Respons yang Terdapat Unsur Toxic Positivity
Toxic positivity juga terjadi terhadap respons seseorang dalam menanggapi suatu hal. Hal ini biasanya terjadi ketika seseorang menanggapi sesuatu dengan niat ingin meredam kecemasan. Ada banyak cara untuk bisa meredam rasa cemas karena masalah, tetapi bukan dengan kalimat yang membawa seseorang untuk melupakan masalahnya. Contohnya, “coba, deh, lebih bersyukur”, “gapapa, kok, kamu udah hebat”, dan “coba perkuat lagi iman kamu”. Kata-kata seperti itu bisa saja menambah kecemasan orang lain karena secara tidak langsung bisa membuat seseorang lupa akan masalahnya dan berujung melupakan masalahnya. Kata-kata tersebut juga tidak akan menyelesaikan masalah.
Toxic positivity dapat terjadi karena pemikiran positif yang berlebihan dalam memberikan respons dengan niat ingin memotivasi.

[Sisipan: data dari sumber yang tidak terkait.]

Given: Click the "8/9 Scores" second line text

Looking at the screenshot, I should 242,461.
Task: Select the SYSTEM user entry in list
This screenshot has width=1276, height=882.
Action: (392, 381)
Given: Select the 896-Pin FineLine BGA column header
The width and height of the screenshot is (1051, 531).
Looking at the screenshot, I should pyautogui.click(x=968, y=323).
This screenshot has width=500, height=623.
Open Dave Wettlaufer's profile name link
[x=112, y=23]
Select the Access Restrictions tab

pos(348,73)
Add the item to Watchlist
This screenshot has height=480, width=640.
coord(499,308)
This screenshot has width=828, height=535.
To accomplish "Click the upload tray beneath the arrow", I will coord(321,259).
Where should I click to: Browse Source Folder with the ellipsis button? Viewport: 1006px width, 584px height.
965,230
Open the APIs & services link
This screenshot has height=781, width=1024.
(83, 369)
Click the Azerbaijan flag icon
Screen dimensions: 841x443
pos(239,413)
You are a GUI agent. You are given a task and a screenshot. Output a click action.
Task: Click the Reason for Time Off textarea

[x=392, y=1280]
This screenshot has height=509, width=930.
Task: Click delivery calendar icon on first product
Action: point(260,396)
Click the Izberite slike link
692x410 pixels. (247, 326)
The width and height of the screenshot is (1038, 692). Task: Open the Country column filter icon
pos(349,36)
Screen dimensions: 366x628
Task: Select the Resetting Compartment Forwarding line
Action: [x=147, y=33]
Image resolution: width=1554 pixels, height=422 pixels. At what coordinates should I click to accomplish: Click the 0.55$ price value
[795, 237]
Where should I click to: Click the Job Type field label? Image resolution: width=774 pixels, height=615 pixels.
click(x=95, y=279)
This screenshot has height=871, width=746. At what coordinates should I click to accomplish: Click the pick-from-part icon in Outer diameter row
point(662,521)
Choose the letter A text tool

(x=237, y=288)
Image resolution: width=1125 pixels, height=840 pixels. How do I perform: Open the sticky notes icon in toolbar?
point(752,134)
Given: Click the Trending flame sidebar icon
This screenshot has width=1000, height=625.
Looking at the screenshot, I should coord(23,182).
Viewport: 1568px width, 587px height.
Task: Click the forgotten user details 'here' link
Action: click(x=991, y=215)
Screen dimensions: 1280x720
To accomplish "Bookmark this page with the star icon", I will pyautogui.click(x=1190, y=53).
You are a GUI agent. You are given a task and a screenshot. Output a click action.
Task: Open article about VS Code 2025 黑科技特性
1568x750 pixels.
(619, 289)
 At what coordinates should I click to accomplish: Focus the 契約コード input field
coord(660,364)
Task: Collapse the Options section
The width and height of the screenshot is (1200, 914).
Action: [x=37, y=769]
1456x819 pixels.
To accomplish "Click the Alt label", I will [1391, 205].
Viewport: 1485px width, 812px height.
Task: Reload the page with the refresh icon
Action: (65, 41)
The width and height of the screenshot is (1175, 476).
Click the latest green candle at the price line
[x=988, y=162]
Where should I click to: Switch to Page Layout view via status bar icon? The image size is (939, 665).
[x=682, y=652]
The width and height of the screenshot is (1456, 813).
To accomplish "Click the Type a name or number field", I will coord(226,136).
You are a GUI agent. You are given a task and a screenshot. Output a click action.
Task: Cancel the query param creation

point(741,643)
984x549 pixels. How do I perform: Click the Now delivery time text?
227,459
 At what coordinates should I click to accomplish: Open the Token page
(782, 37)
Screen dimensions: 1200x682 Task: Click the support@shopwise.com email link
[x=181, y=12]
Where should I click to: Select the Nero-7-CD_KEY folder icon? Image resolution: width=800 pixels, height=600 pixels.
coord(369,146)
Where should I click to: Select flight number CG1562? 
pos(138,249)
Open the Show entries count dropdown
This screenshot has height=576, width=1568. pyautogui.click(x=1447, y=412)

Namun, nyatanya membawa dampak negatif bagi yang menerimanya karena respons yang diharapkan tidak sesuai dengan ekspektasinya. Toxic positivity juga dapat terjadi karena adanya penekanan emosi negatif saat seseorang menghadapi suatu masalah. Perilaku ini berbahaya bagi kesehatan mental dan dapat menimbulkan dampak buruk yang berkepanjangan.